Mother’s Day’ for many, is not a happy time and is for more than we would like to think, a deeply traumatising time. Perversely, I would love to turn the front of Estella’s book ( see image below) into a Mother’s Day Card. It would not sell. Such a card would challenge the massive investment which goes into maintaining the saintly Madonna archetype of ‘mother’. Try challenging this and you soon discover just how heavily defended the associated beliefs are. For those who have endured and traumatised by a monstrous mother, society seldom offers a reference point.
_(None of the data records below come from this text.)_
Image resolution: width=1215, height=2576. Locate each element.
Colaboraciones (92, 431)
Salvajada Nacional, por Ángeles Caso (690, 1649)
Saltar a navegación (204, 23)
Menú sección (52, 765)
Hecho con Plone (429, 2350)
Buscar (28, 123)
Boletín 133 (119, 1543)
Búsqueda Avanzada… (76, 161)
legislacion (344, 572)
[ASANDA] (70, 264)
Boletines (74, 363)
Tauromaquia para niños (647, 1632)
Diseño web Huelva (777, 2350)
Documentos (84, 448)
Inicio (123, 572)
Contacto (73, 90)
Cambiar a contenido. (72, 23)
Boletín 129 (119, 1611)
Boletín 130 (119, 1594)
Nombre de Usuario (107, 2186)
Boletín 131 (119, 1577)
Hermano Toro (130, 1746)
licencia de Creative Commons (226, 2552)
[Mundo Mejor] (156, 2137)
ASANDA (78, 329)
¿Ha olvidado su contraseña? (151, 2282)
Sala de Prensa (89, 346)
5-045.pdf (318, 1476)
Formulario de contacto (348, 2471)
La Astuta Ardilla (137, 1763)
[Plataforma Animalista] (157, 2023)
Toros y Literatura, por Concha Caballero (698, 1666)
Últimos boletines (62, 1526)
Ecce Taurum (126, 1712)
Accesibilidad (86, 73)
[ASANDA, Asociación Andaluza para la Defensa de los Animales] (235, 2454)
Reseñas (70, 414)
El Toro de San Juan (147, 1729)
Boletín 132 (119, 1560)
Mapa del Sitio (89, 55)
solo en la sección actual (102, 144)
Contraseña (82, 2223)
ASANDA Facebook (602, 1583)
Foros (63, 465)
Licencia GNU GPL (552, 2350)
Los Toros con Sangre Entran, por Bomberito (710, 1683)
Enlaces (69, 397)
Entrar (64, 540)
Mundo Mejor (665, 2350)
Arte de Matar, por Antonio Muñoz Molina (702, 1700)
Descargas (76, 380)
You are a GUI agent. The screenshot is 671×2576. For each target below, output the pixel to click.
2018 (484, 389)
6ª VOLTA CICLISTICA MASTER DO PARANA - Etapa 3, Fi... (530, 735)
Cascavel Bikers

There are those on ‘Mother’s Day’ that cannot take resource in denial. There are those each ‘Mother’s Day’ who know from witnessed or actual experience that mothers do sexually and physically abuse, that mothers do torture and murder their children and that mothers can inflict over many years sadistic emotional and psychological abuse. The number of mothers convicted of such crimes is not as insignificant as is often argued, but since when did minimal numbers lessen the lived experience of even just one victim.
Denial for the victims of a mother’s crimes is always a double trauma with its own particular symptoms and destructive impact on life. For mothers who have committed crimes against their children, then the denial that surrounds their existence is nearly always a triple trauma; the unhealed trauma that has informed their own harming behaviour, the trauma of what they have done and the trauma of themselves not having a reference point. During the years I worked in HMP Holloway, I met many mothers caught in this immensely painful trinity.
Remaining wedded to the saintly image of motherhood, even on ‘Mother’s Day’ serves no one well.